By tracking our successes, we can make certain we continue moving forward, not falling backward, as sometimes happened under the Bush administration. With the election of Barack Obama as President, I am hopeful that we finally have a president and congress that care about domestic issues, the environment and global warming; people we can work with, rather than fight against.


In 2008, we saw some of the biggest enviro-wreckers go broke.

At Least 90,000 acres were Preserved statewide in 2008. See Our 2008 Update to the California Conservation Lands Inventory:

On the North Coast, we have new management at Pacific Lumber that promises to end clear-cutting and bring back sustainable, long-term logging practices. In Mendocino County, land trusts have acquired huge tracts of forest company lands formerly held by Georgia-Pacific.

In the Bay area, strong urban growth boundaries in each county are keeping urban sprawl in tight control, while voters and land trusts are making sure that threatened properties and "development rights" are being bought up to expand the Bay Ridge trail system and keep farmlands green.

On the Central Coast, both San Luis Obispo and Santa Barbara Counties have newly progressive majorities on their boards of supervisors. (Environmentalists have vowed to fight two large projects pushed through by the lame duck supervisors.) In Ventura County, we have one of the toughest systems of urban growth boundaries, which has preserved a farmland greenbelt between nearly every city.

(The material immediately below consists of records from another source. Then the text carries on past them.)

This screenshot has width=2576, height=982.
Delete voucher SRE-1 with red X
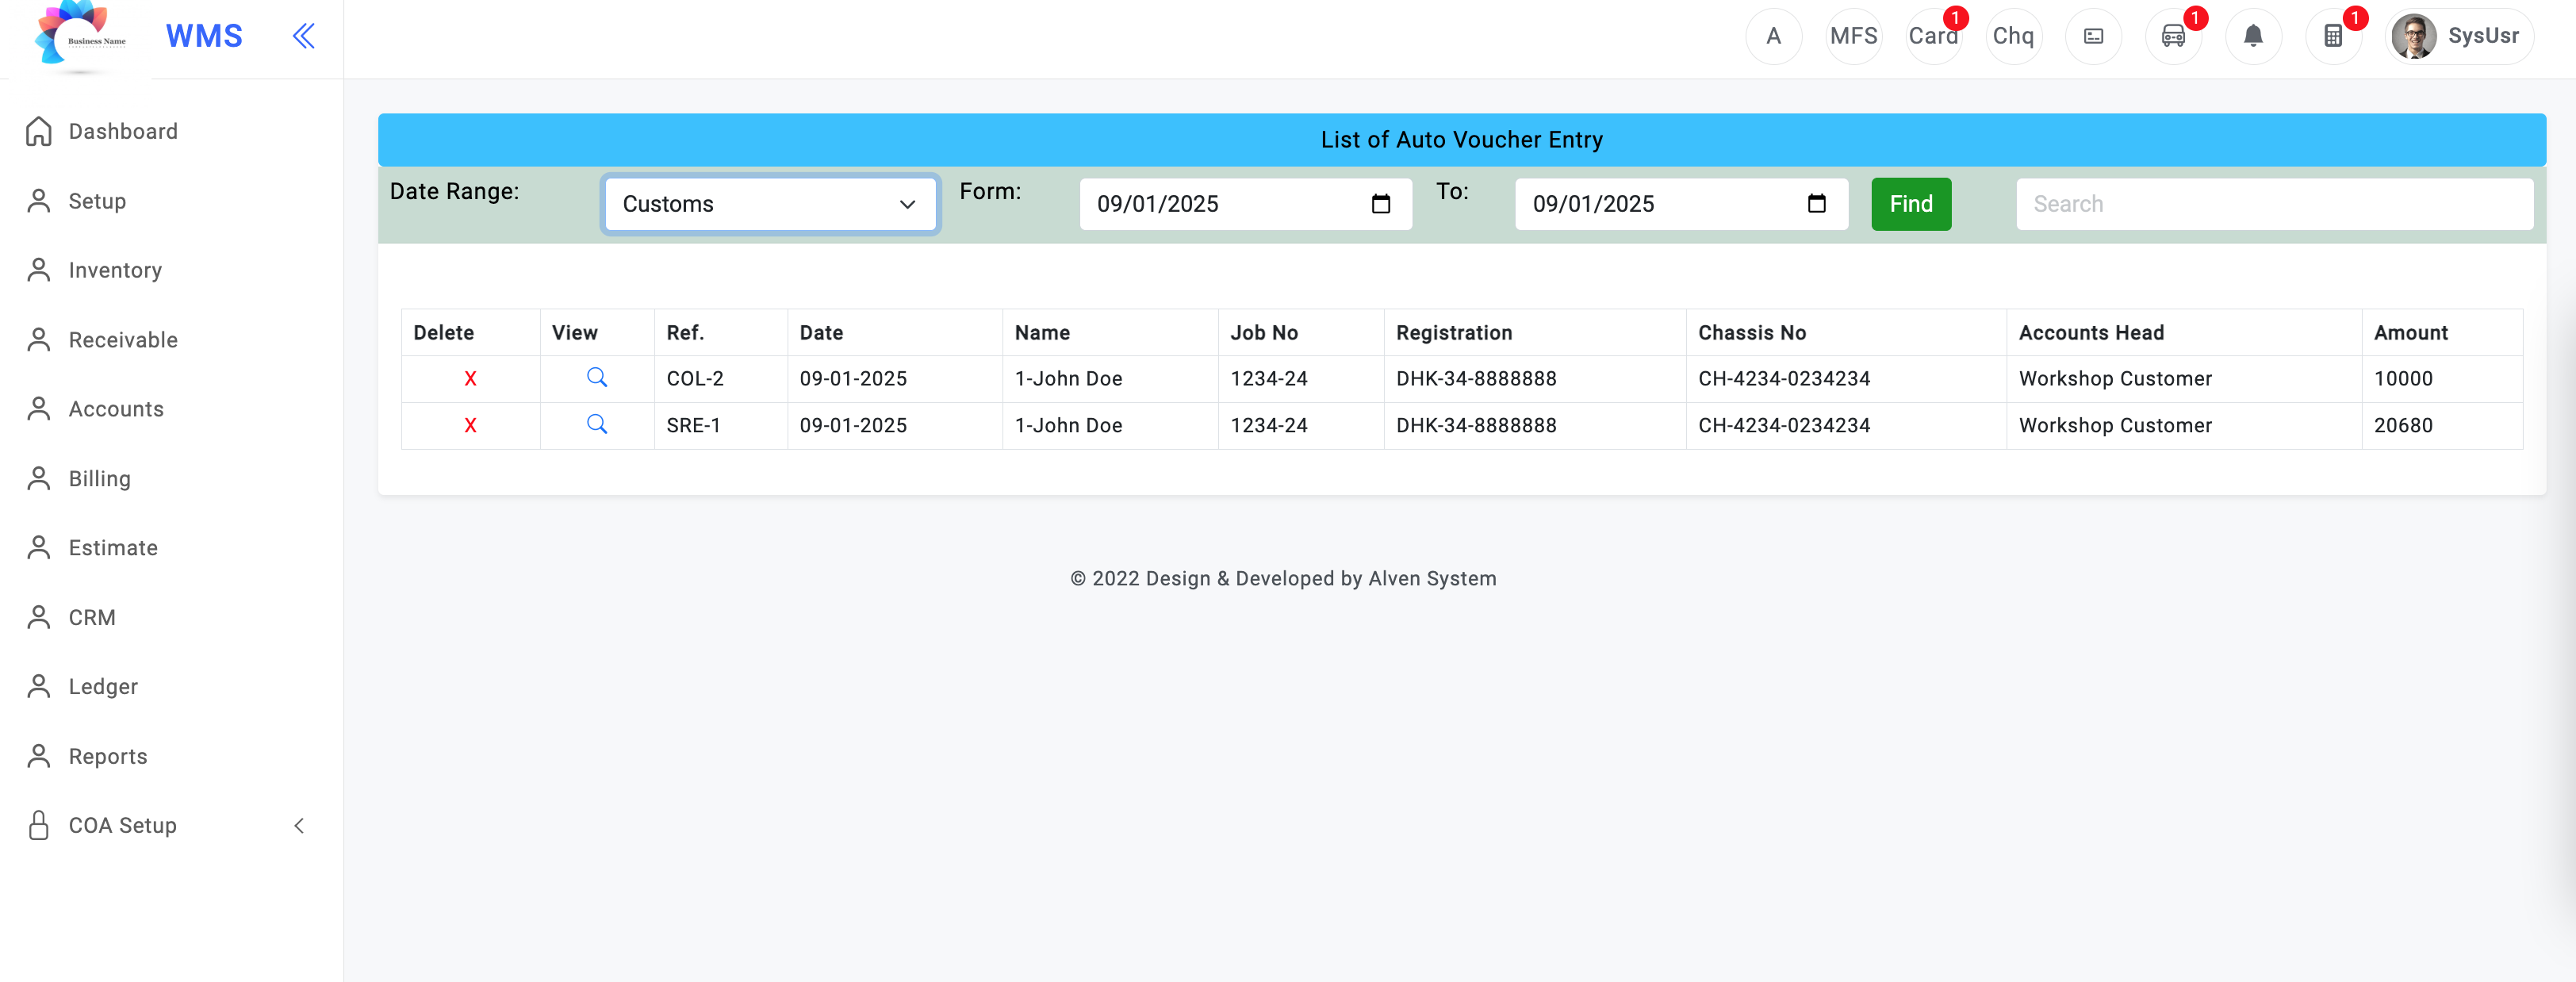coord(470,426)
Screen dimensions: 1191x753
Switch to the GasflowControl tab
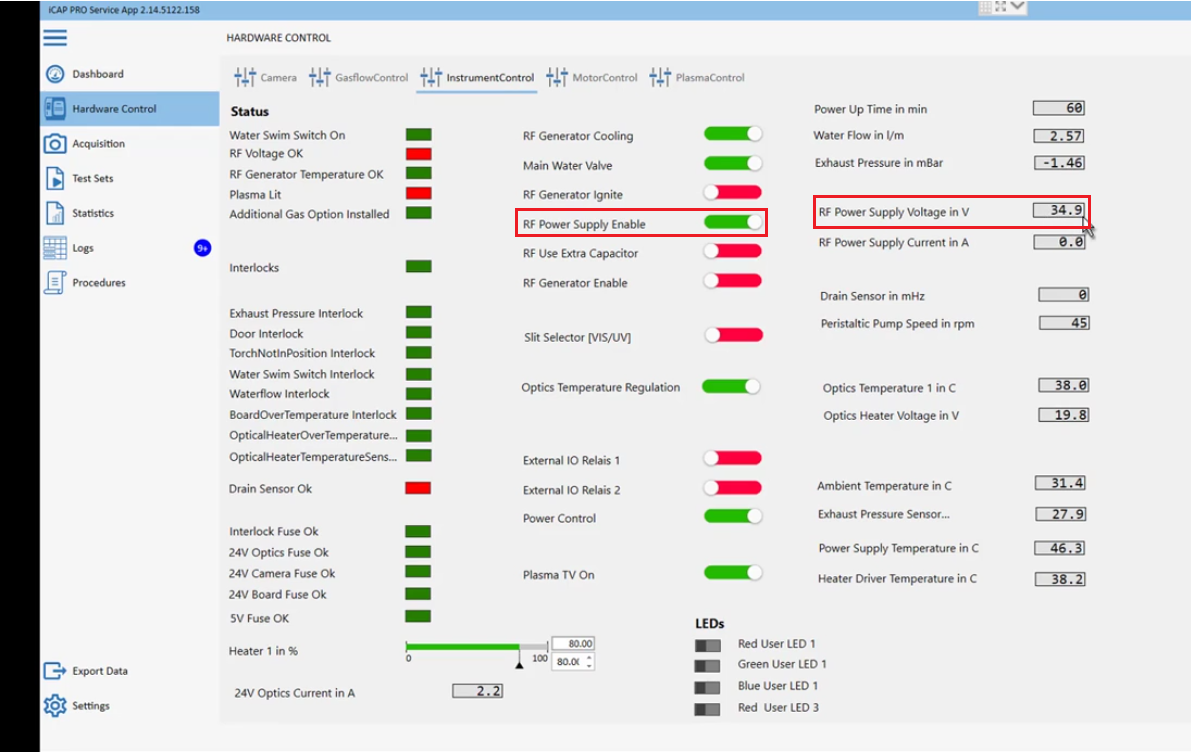click(x=359, y=78)
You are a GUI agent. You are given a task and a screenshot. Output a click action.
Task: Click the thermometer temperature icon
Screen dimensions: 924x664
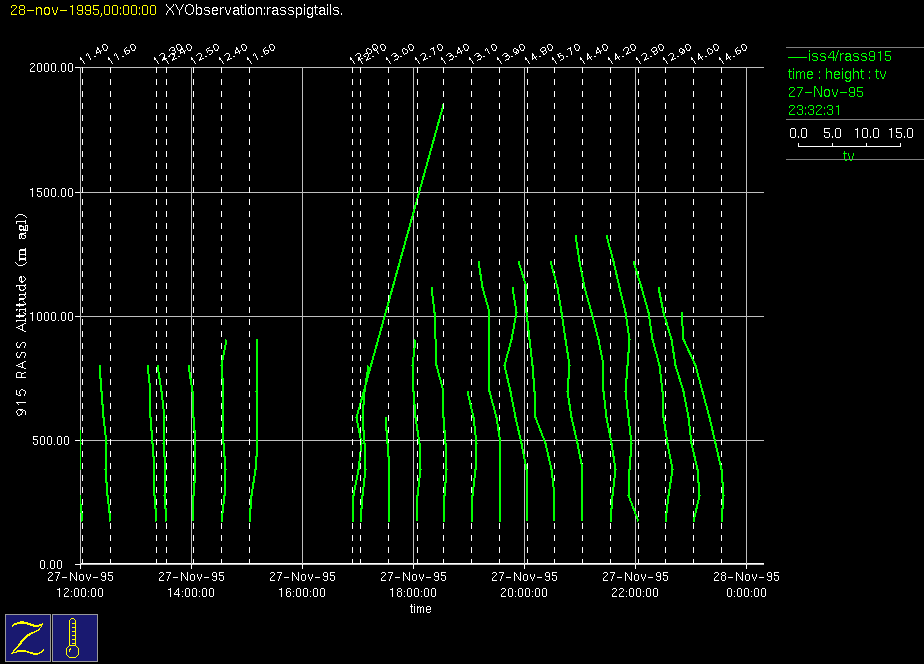coord(75,638)

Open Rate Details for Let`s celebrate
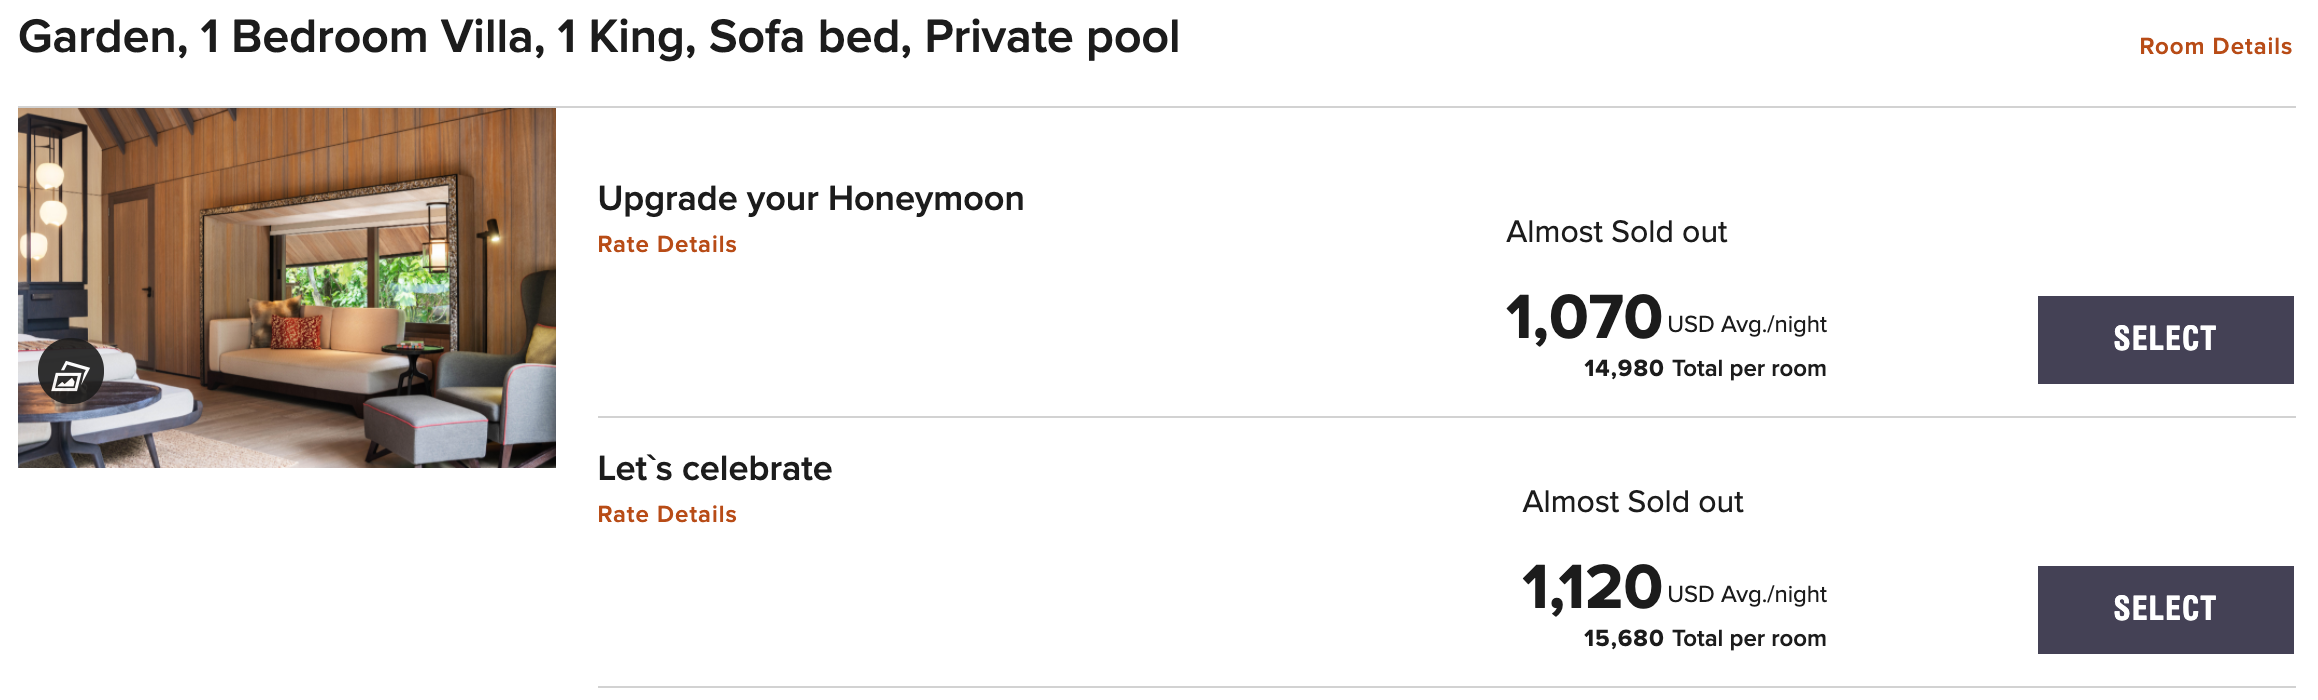[666, 515]
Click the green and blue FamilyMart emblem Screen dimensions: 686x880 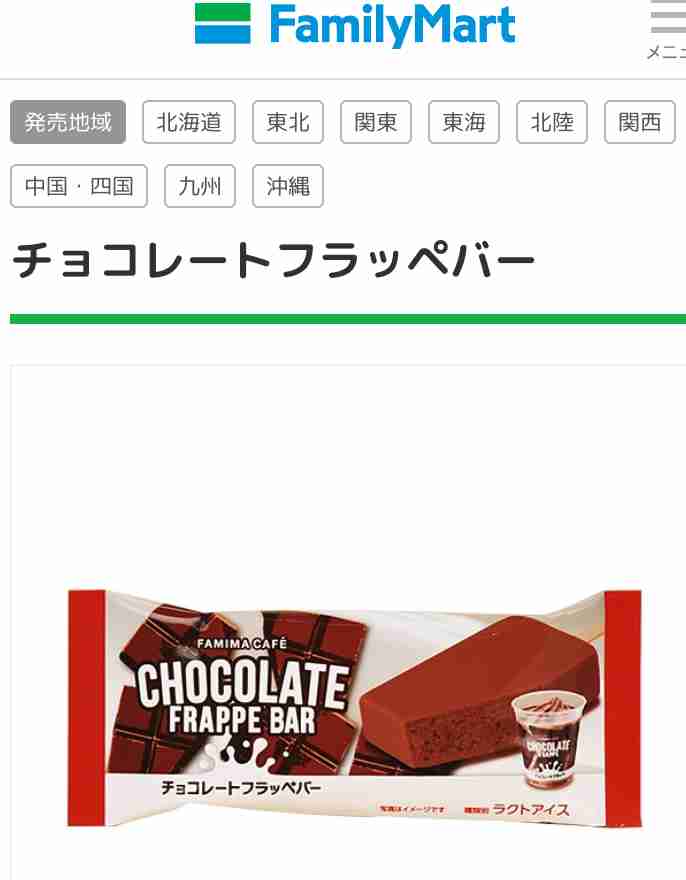(x=222, y=24)
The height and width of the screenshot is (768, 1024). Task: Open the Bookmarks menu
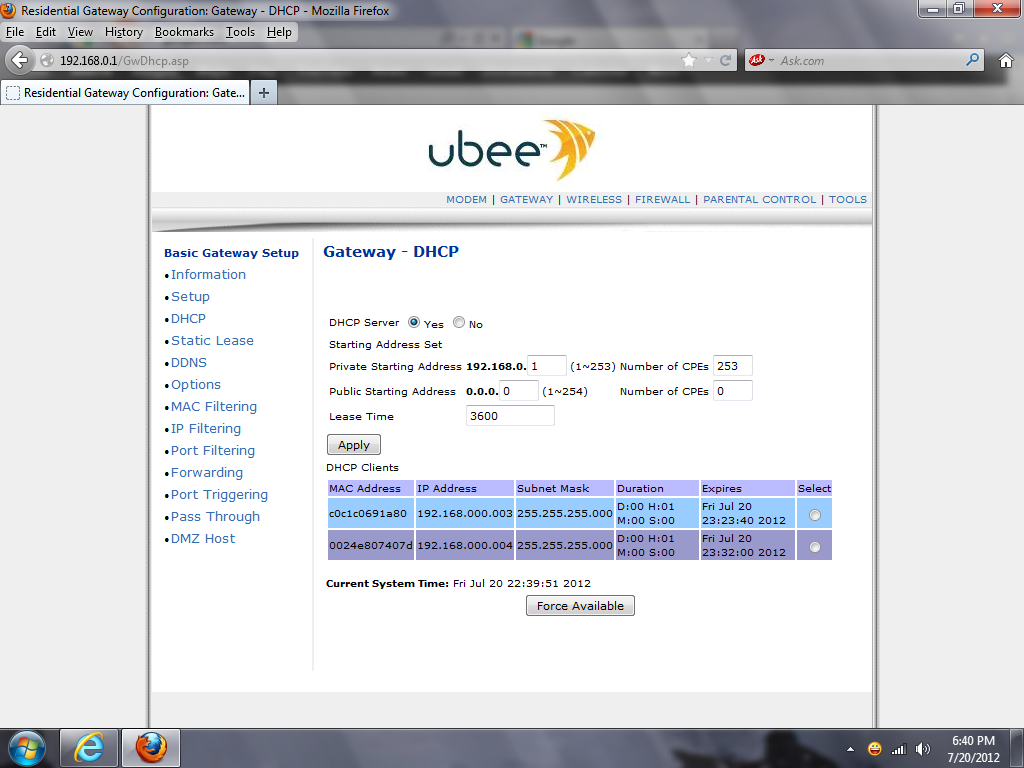(184, 32)
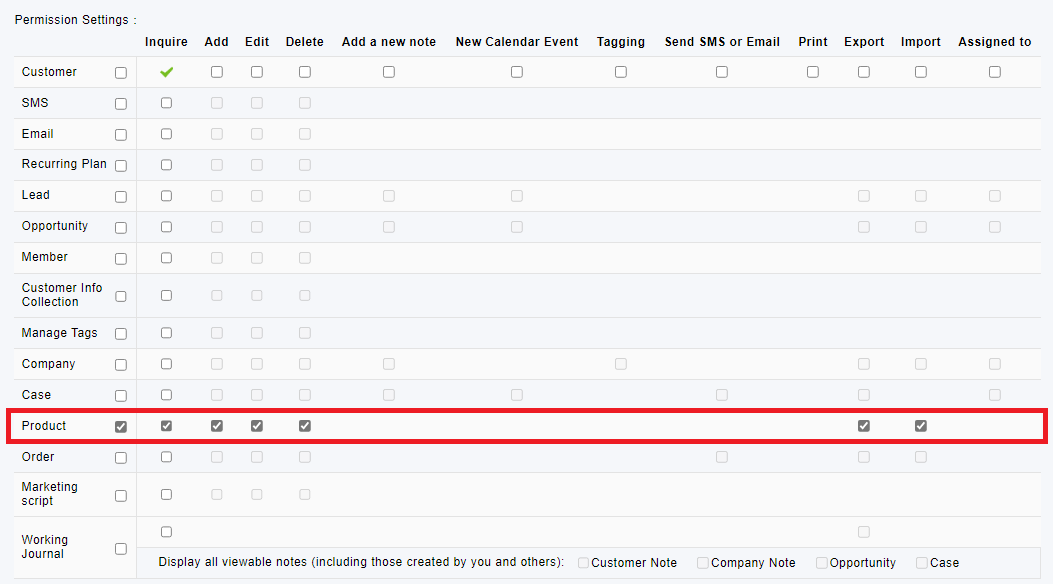Uncheck the Product row select-all checkbox
1053x584 pixels.
coord(121,426)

In largely built-out L.A. County, construction of the 55 mile Backbone trail in the Santa Monica Mountains is complete. Two of the biggest developments on natural lands are stopped in their tracks. The Newhall Land Company is bankrupt, its parent having defaulted on a billion dollar loan. Newhall controls over 100,000 acres northwest of the L.A. sprawl. In early 2008 the state supreme court rejected an appeal from Playa Vista; their 110 acre project in West L.A. near the Ballona Wetlands is stopped cold. Several key wildlife corridor parcels were also saved this year, completing the Los Cerritos and Palos Verdes preserves. Meanwhile, baby steps were made to unpave and restore rivers in order to clean up urban storm water pollution and voters approved a sales tax hike to fund more rail transit.

In the Central Valley, lawsuits flared against the biggest timber owner Sierra Pacific Industries; Stanislaus County voters decided to take control of sprawl, and the biggest sprawl project there went bankrupt. The state launched an ambitious plan to create 13 new parks in the Central Valley. Finally, the state killed the Auburn dam project on the American River.

In the desert and South Coast, proposed wind and solar farms created both the opportunity for clean energy and controversy over threats to wildlife and huge power lines through existing parks. The feds, also, however, proposed to convert even more of the desert to military base land, a much-more destructive possibility. And finally, both the state and federal governments put the nail in the coffin to a tollroad through a coastline state park.

It's been a very exciting and interesting year at Rare Earth News and the California Mega-Park Project.